Artıfıcıal Intellıgence and Machıne Learnıng Applıcatıons
Beyond AI modeling, registrational clinical trial data have lagged in the prostate cancer space, and mathematical modeling to predict outcomes for different procedural options is a fertile area for AI investigation. This is exemplified in the knowledge gaps associated with active surveillance for prostate cancer. Diffusion of these advanced clinical decision support tools will be further enabled by additional vendor innovations such as universal viewing platforms available for clinical diagnostics, pathology radiology, anesthesia, and robotic interventions.
Also required is the availability of regulatory-approved advanced clinical decision support tools both to study their utility and for access by other developers in order to build upon them. Additionally, to reduce overdiagnosis and overtreatment and allow for low-cost, non-invasive longitudinal monitoring of the patient’s cancer burden, wider availability of highly accurate liquid biopsies and tissue autonomous multianalyte assays utilizing radiomics will further benefit capital, digitalization, data analytics, diagnostics, and genomics in the urologic disease market.
The field of prostate cancer diagnosis has benefitted greatly from the interest and advancements made in the field of artificial intelligence and machine learning. Initially, a large dataset was required to fine-tune discrimination thresholds and modify and calibrate the sampling process for prostate MRI to improve accuracy and reduce sampling error.

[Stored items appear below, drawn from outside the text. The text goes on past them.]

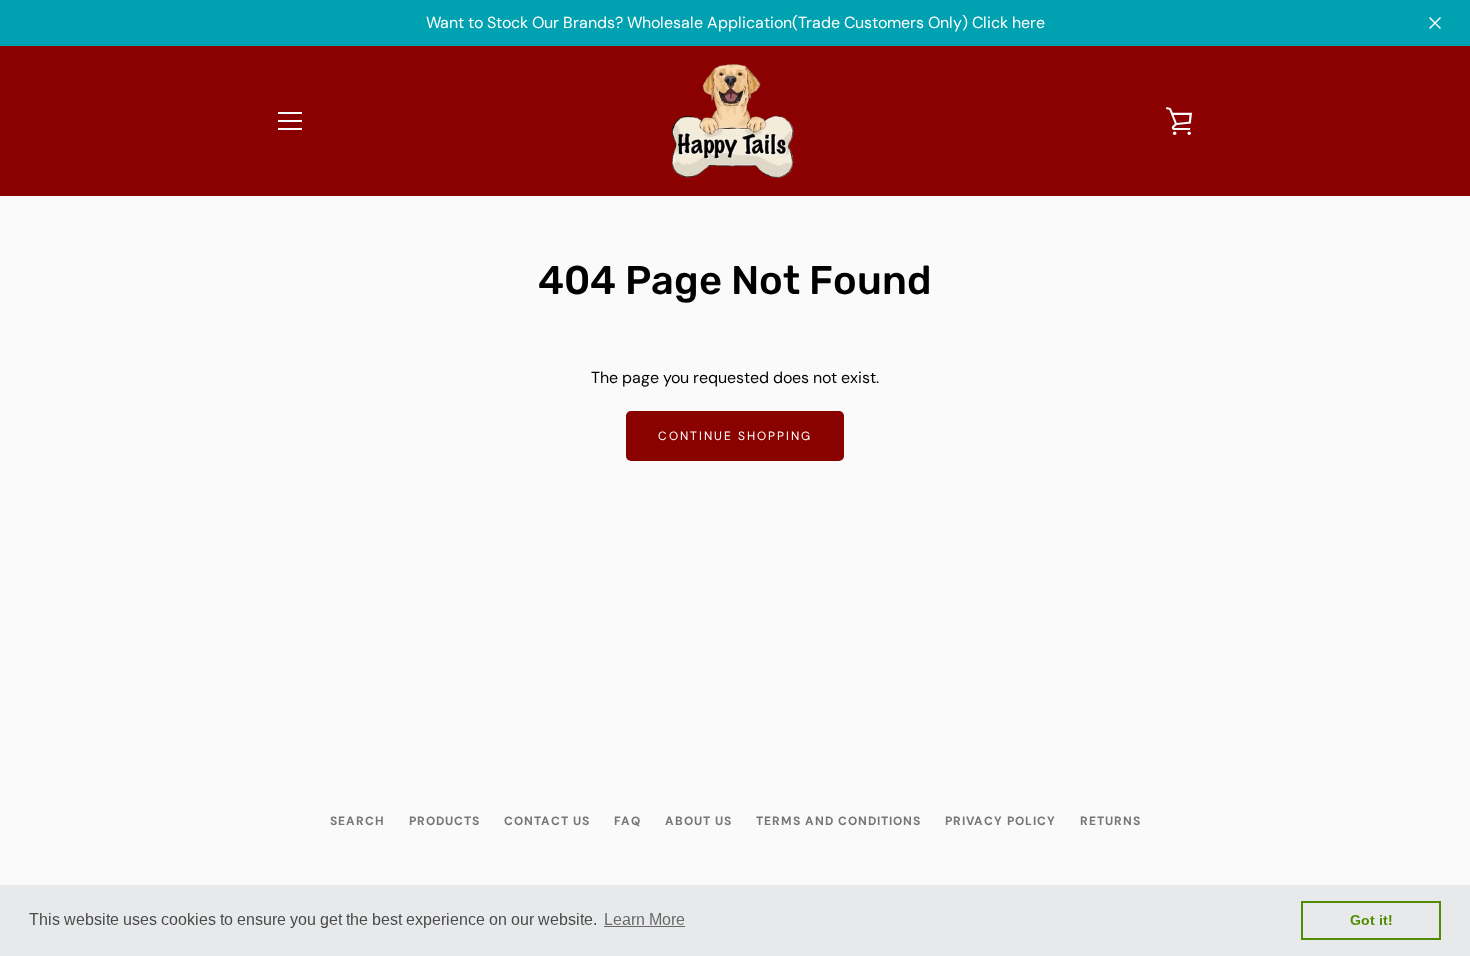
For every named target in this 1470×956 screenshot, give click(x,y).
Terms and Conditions (838, 821)
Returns (1110, 821)
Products (444, 821)
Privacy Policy (1000, 821)
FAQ (627, 821)
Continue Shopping (735, 436)
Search (357, 821)
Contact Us (547, 821)
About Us (698, 821)
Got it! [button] (1371, 920)
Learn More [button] (644, 919)
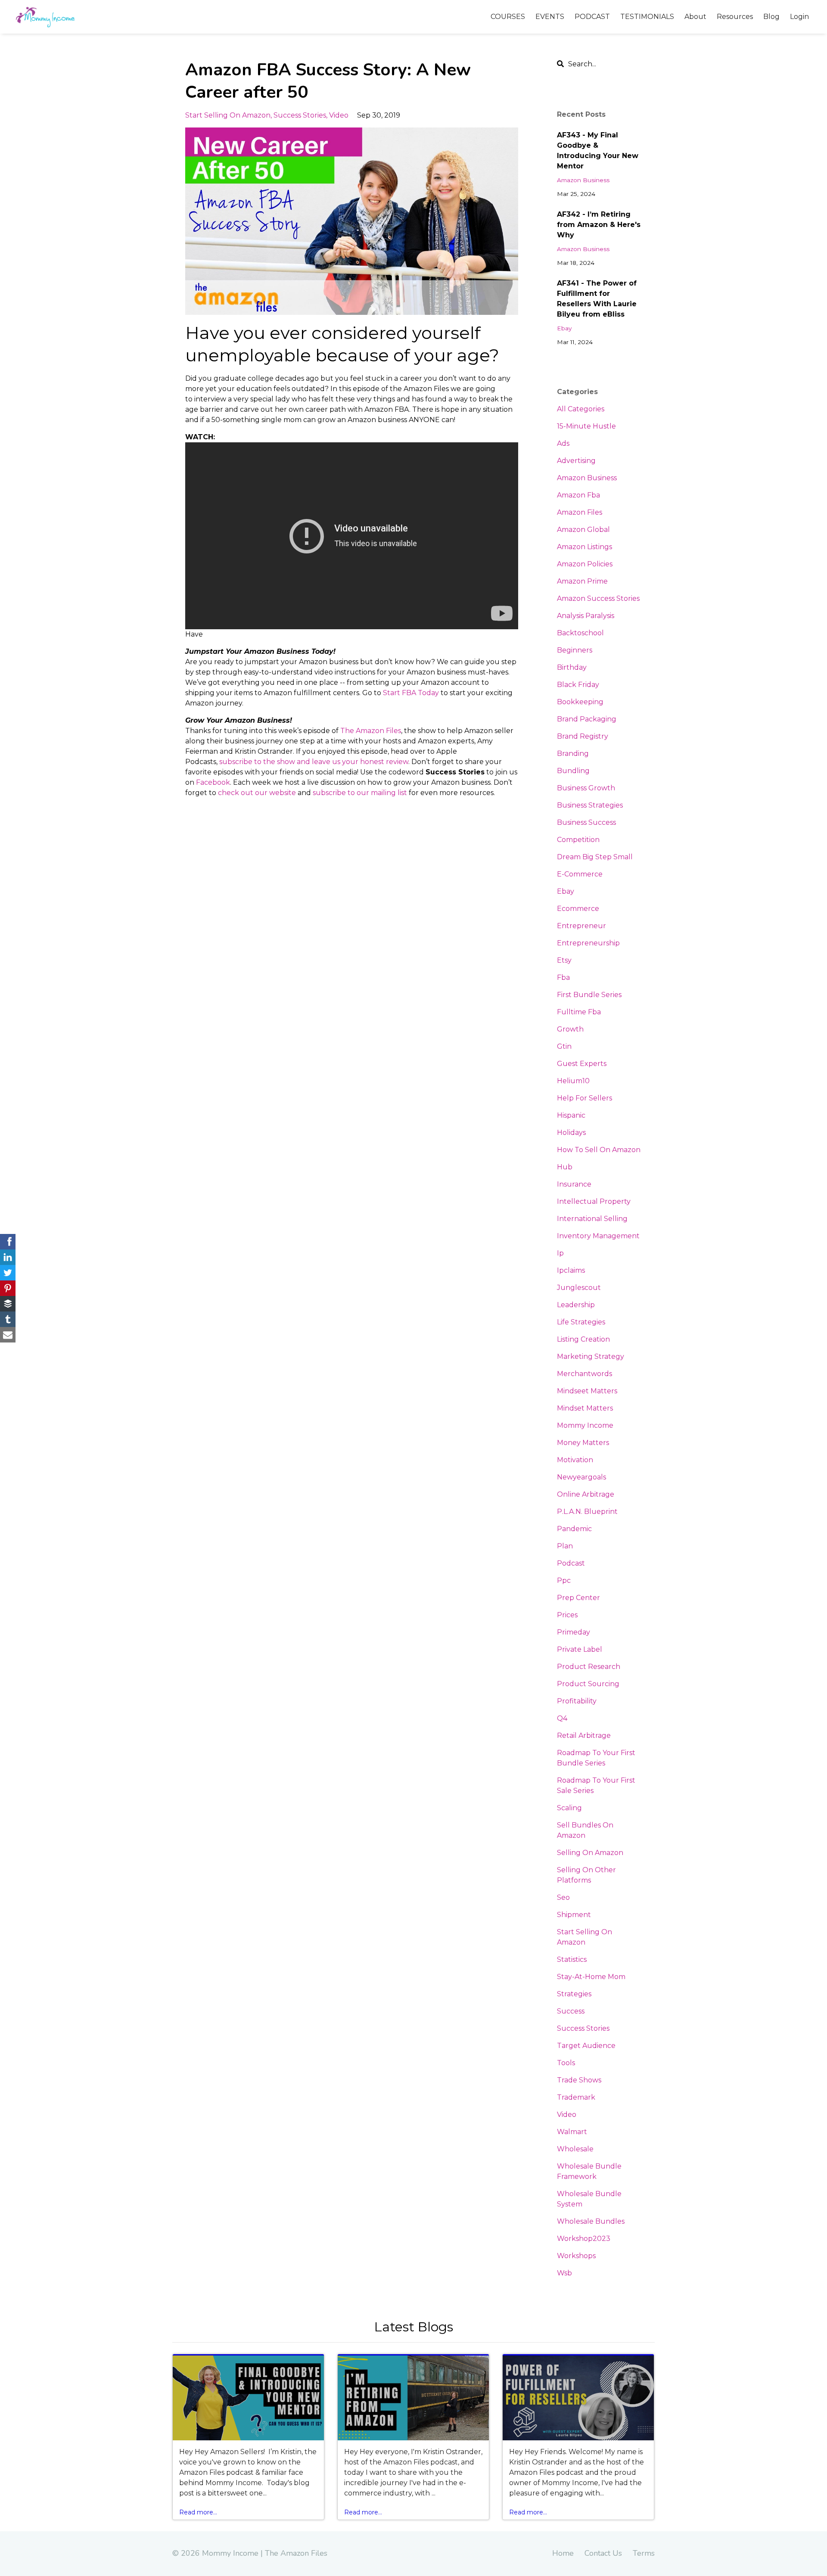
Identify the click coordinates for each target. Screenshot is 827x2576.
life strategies (581, 1322)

In larger part as a result of the heavy involvement in industry, the process is now more automated, and the increased availability of prostate MRI and more standardized hyperparametric MRI sequences have created larger, more efficient data sets. This, in turn, has increased manufacturability and health system ease of adoption. High levels of accuracy in identifying and locating the index lesion are now possible. By engaging machine learning specialists, disease-specific artificial intelligence, predictive tools, and decision support tools can be developed. Prostate cancer grading on the MRI is currently an area of more widespread clinical development. Deep learning neuro-registration of MRI fiducial and prostate centre of mass alignment tools for MRI/TRUS fusion are also available.
Enhancements ın Imagıng Modalıtıes
Magnetic resonance imaging (MRI) of the pelvis is utilized to survey individuals with raised prostate-specific antigen levels, negative harsh computerized rectal assessment, and first leukemia prognosis biopsy, and when there is doubt on the degree of illness and whether the illness is organ-bound. The diagnostically extended imaging methodology is the improvement of raw transrectal or even pubic ultrasound to the location target of biopsy with actual-time ultrasound/MRI picture enrollment utilized in both cognitive/visual combination or sophisticated ultrasound/MRI combination strategy.
MRI has expanded the sensitivity from 48 to 93% when the standard transrectal ultrasound-guided biopsy identified a lower Golf GPS stage prostate volume growths. However, the disadvantage of MRI-directed biopsy is the cost, boundaries from the MRI models, machine understanding required by the creators, and being generally carried out with MRI/TRUS manual combination.